La muerte del otro es mi muerte

Por: José Cueli

Regresaba de asistir al deposito de las cenizas de mi concuño Álex Olhovich (hermano de Sergio), cuando me llamo Enrique Cuevas para comunicarme la muerte de su hermano Alberto (hermano de José Luis), el neurofisiólogo de la Facultad de Sicología de la Universidad Nacional Autónoma de México y fundador de sus cátedra y departamento, en los años 70. En esa línea, abro La Jornada en la sección de Cultura y aparece una nota que narra las vicisitudes de la desaparición de Jacobo Grinberg, uno de los sucesores en el susodicho departamento de neurofisiología, quien dio mucho de qué hablar por sus escritos sobre la conciencia y que, posteriormente, desapareció y nadie sabe de él.

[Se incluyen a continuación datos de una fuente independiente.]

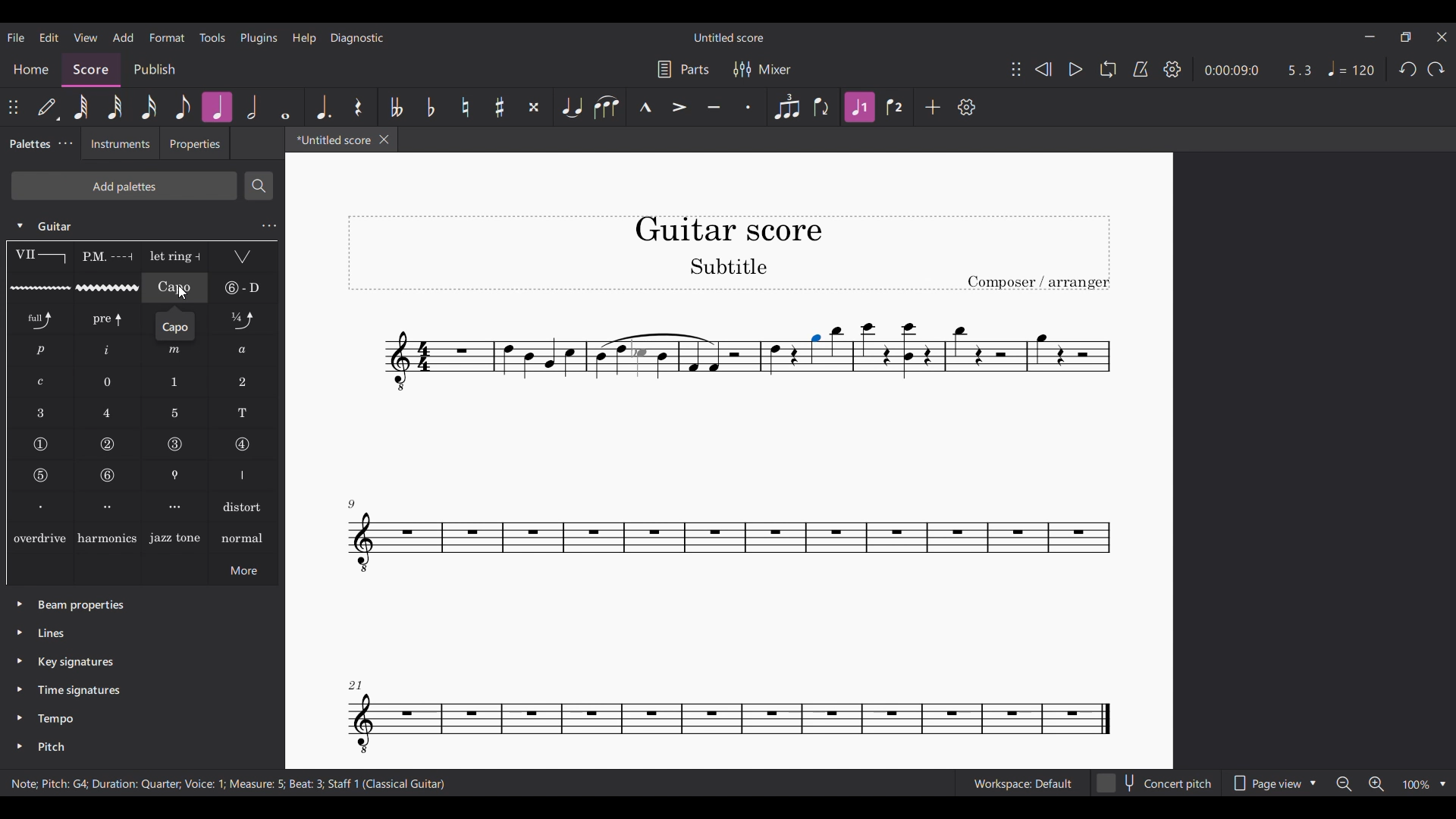 Image resolution: width=1456 pixels, height=819 pixels. Describe the element at coordinates (1043, 69) in the screenshot. I see `Rewind` at that location.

Se agolpan en la memoria imágenes de muertos y más muertos que nos confrontan a nuestra propia indefensión y que más que realidad parecen crueles ficciones que desbordan el aparato síquico.

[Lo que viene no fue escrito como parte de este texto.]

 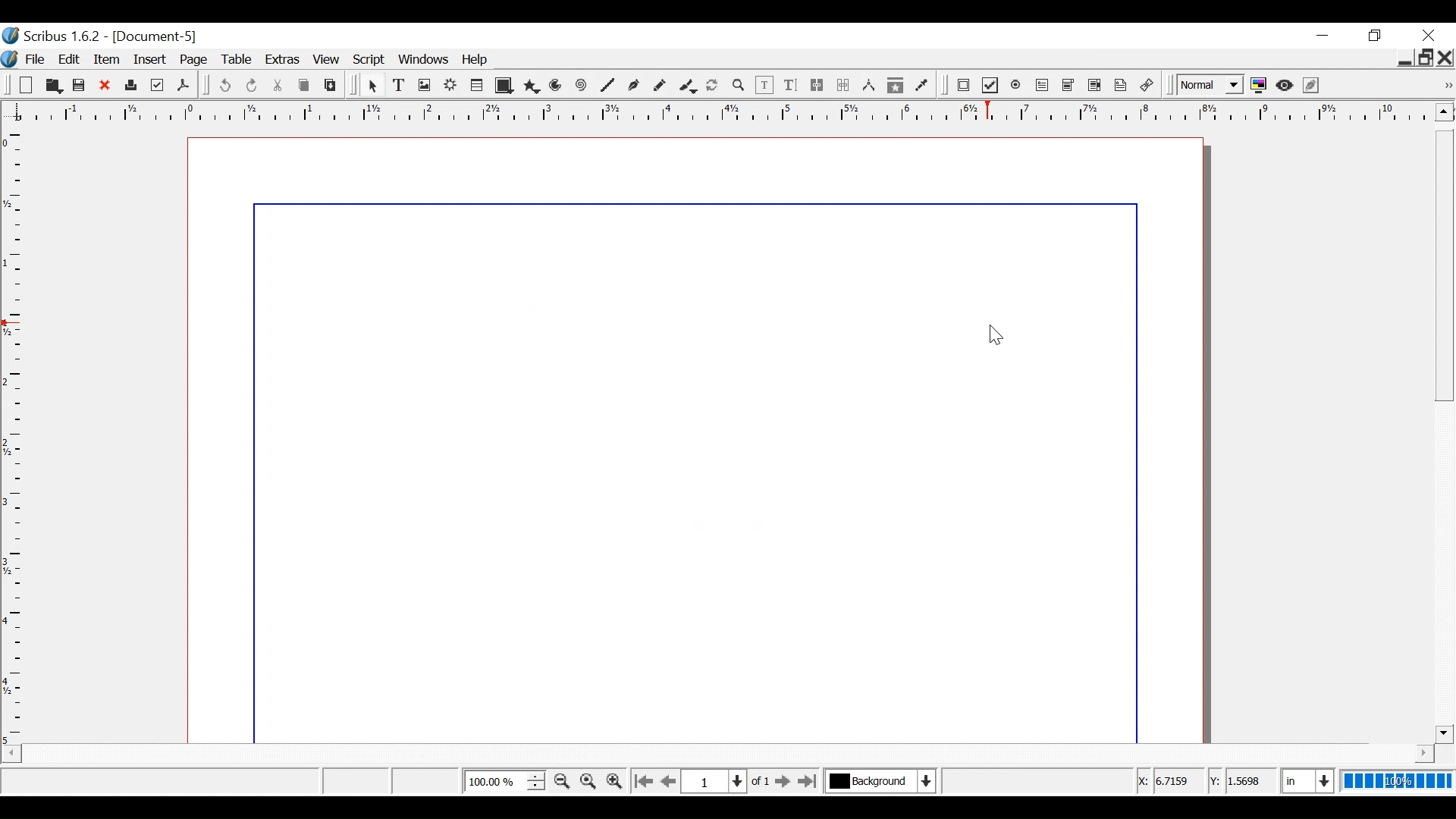 What do you see at coordinates (1147, 86) in the screenshot?
I see `link Annotations` at bounding box center [1147, 86].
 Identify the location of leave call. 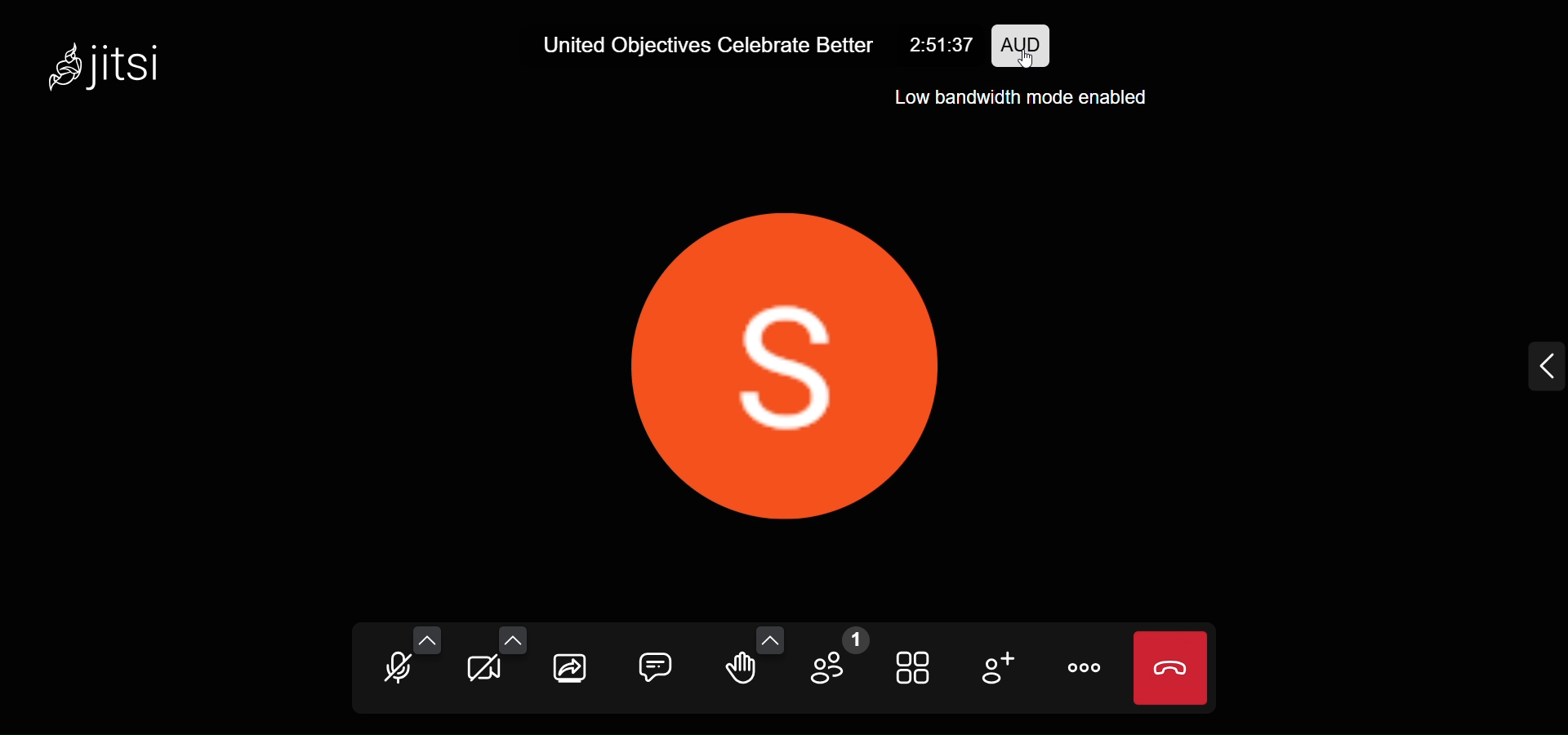
(1169, 667).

¿Cómo elaborar la muerte del otro? ¿Qué sabemos de la muerte? Me auxilio de Emanuel Levinas en su libro Dios, muerte y el tiempo, que me dan cierta luz al respecto. “La vida humana es un ocultar, un vestir, un relacionarse… La muerte es la separación irremediable… La muerte es descompensación, la no respuesta… La muerte de alguien no es, a pesar de lo que parezca a primera vista, una factualidad empírica: no se agota en está aparición”.

Más adelante, hace esta reflexión que vale la pena retener: “El prójimo me caracteriza como individuo por la responsabilidad que tengo sobre él. La muerte del otro que muere me afecta en mi propia identidad como responsable. Identidad no sustancial, no simple coherencia con los diversos actos de identificación, sino fórmulas por una responsabilidad inefable…

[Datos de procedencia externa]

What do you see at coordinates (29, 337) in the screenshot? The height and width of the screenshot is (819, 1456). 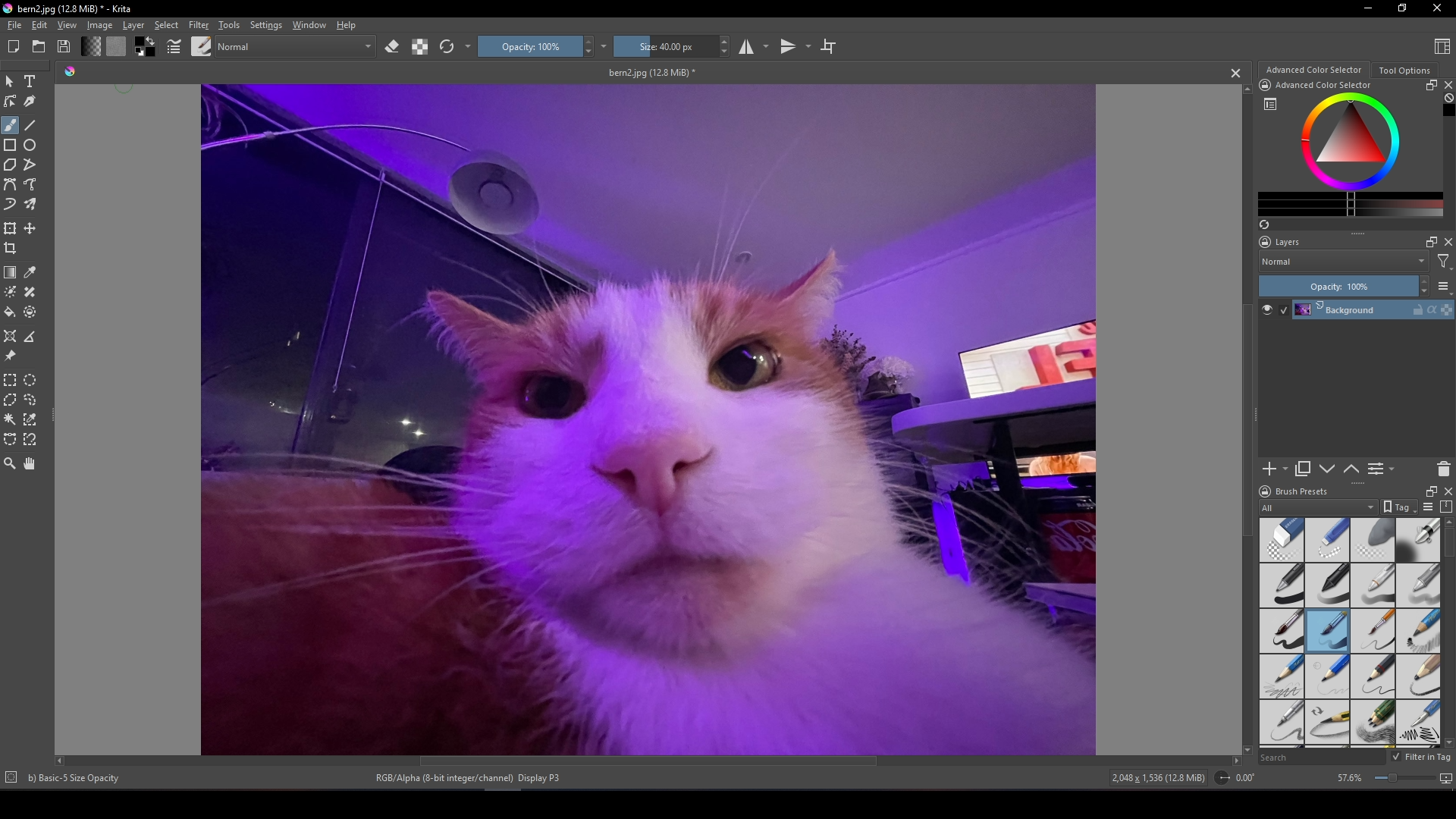 I see `Measure distance between two points` at bounding box center [29, 337].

“El morir como morir del otro, afecta a mi identidad como Yo, tiene sentido en su ruptura del Mismo, su ruptura del mismo en mi Yo. Con lo cual mi relación con la muerte de los otros no es ni únicamente conocimiento de segunda mano, ni experiencia privilegiada de la muerte.”

Por tanto, y de acuerdo con Levinas, la muerte del otro es parte de mi propia muerte. No importa el color, la raza, la religión, la ideología o el estatus social o económico, el otro que muere es parte mía, algo de él (o de ellos) se muere en mí y algo de mí muere con la muerte de ellos.

Mis amigos que murieron son mi propia muerte.